--- a/thys/Paper/Paper.thy Wed Mar 02 14:06:13 2016 +0000
+++ b/thys/Paper/Paper.thy Wed Mar 02 14:35:50 2016 +0000
@@ -9,17 +9,21 @@
"der_syn r c \<equiv> der c r"
notation (latex output)
- If ("(\<^raw:\textrm{>if\<^raw:}> (_)/ \<^raw:\textrm{>then\<^raw:}> (_)/ \<^raw:\textrm{>else\<^raw:}> (_))" 10) and
+ If ("(\<^raw:\textrm{>if\<^raw:}> (_)/ \<^raw:\textrm{>then\<^raw:}> (_)/ \<^raw:\textrm{>else\<^raw:}> (_))" 10) and
Cons ("_\<^raw:\mbox{$\,$}>::\<^raw:\mbox{$\,$}>_" [78,77] 73) and
+
ZERO ("\<^bold>0" 80) and
ONE ("\<^bold>1" 80) and
CHAR ("_" [1000] 80) and
ALT ("_ + _" [77,77] 78) and
SEQ ("_ \<cdot> _" [77,77] 78) and
STAR ("_\<^sup>\<star>" [1000] 78) and
+
+ val.Void ("'(')" 78) and
val.Char ("Char _" [1000] 78) and
val.Left ("Left _" [1000] 78) and
val.Right ("Right _" [1000] 78) and
+
L ("L'(_')" [10] 78) and
der_syn ("_\\_" [79, 1000] 76) and
flat ("|_|" [70] 73) and
@@ -153,15 +157,14 @@
section {* Preliminaries *}
-text {* \noindent Strings in Isabelle/HOL are lists of characters with
- the empty string being represented by the empty list, written @{term
- "[]"}, and list-cons being written as @{term "DUMMY # DUMMY"}.

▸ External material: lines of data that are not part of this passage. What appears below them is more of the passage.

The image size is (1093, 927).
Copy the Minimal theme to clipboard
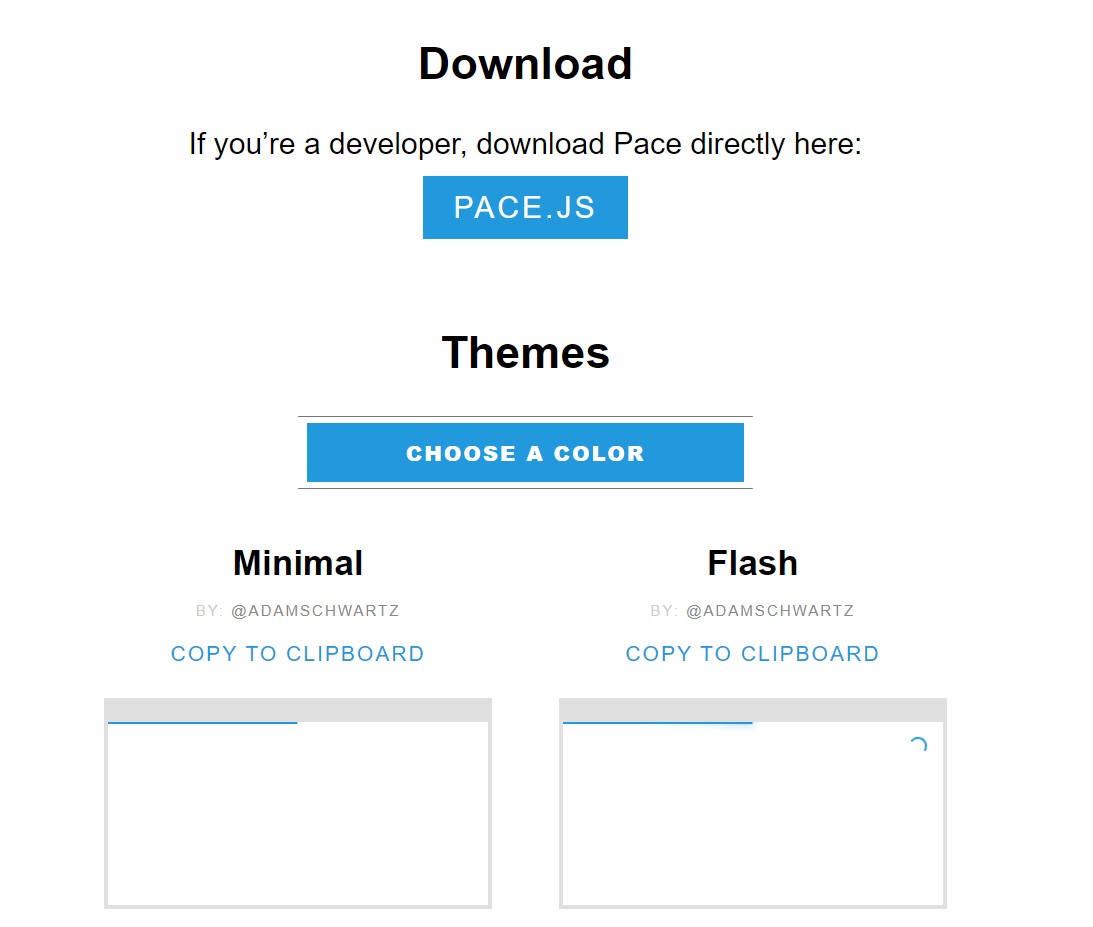pyautogui.click(x=298, y=654)
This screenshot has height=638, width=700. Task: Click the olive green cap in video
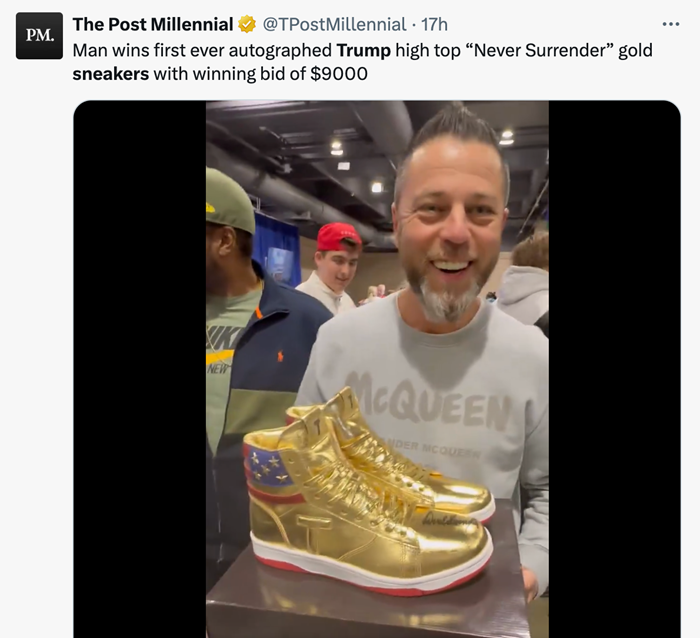pyautogui.click(x=229, y=200)
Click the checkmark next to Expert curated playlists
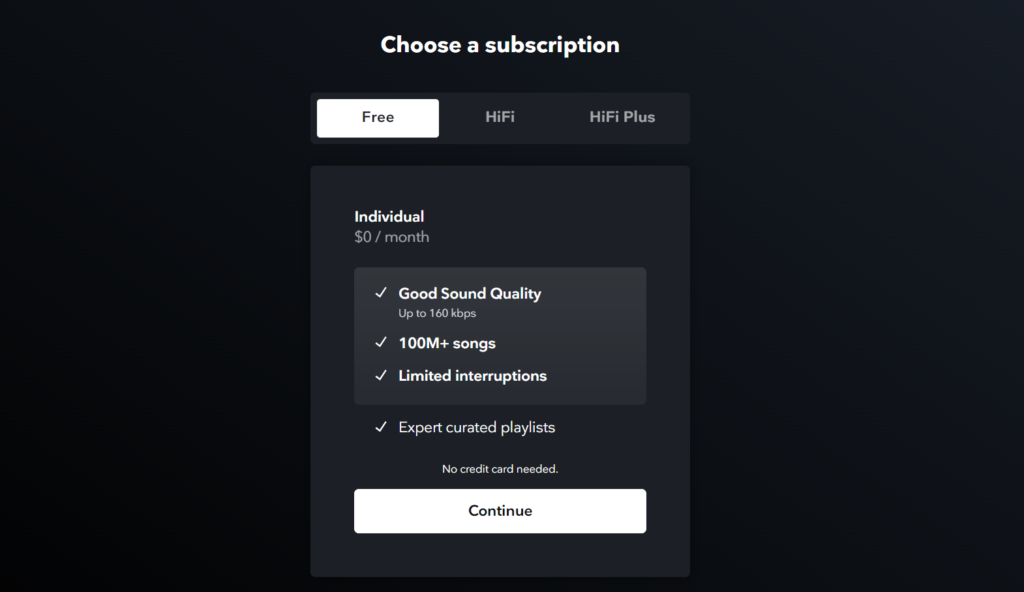This screenshot has width=1024, height=592. tap(380, 427)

- Often we use the usual bracket notation for strings; for example a
- string consisting of a single character is written @{term "[c]"}. By
- using the type @{type char} for characters we have a supply of
- finitely many characters roughly corresponding to the ASCII
- character set. Regular expressions are defined as usual as the
- following inductive datatype:
+text {* \noindent Strings in Isabelle/HOL are lists of characters with the
+empty string being represented by the empty list, written @{term "[]"}, and
+list-cons being written as @{term "DUMMY # DUMMY"}. Often we use the usual
+bracket notation for strings; for example a string consisting of just a
+single character is written @{term "[c]"}. By using the type @{type char}
+for characters we have a supply of finitely many characters roughly
+corresponding to the ASCII character set. Regular expressions are defined as
+usual as the following inductive datatype:
\begin{center}
@{text "r :="}
@@ -249,6 +252,45 @@
section {* POSIX Regular Expression Matching *}
+text {*
+
+The clever idea in \cite{Sulzmann2014} is to define a function on values that mirrors
+(but inverts) the construction of the derivative on regular expressions. We
+begin with the case of a nullable regular expression: from the nullability
+we need to construct a value that witnesses the nullability. This is as
+follows. The @{const mkeps} function (from \cite{Sulzmann2014}) is a partial (but
+unambiguous) function from regular expressions to values, total on exactly
+the set of nullable regular expressions.
+
+ \begin{center}
+ \begin{tabular}{lcl}
+ @{thm (lhs) mkeps.simps(1)} & $\dn$ & @{thm (rhs) mkeps.simps(1)}\\
+ @{thm (lhs) mkeps.simps(2)[of "r\<^sub>1" "r\<^sub>2"]} & $\dn$ & @{thm (rhs) mkeps.simps(2)[of "r\<^sub>1" "r\<^sub>2"]}\\
+ @{thm (lhs) mkeps.simps(3)[of "r\<^sub>1" "r\<^sub>2"]} & $\dn$ & @{thm (rhs) mkeps.simps(3)[of "r\<^sub>1" "r\<^sub>2"]}\\
+ @{thm (lhs) mkeps.simps(4)} & $\dn$ & @{thm (rhs) mkeps.simps(4)}\\
+ \end{tabular}
+ \end{center}
+
+The well-known idea of POSIX lexing is informally defined in (for example)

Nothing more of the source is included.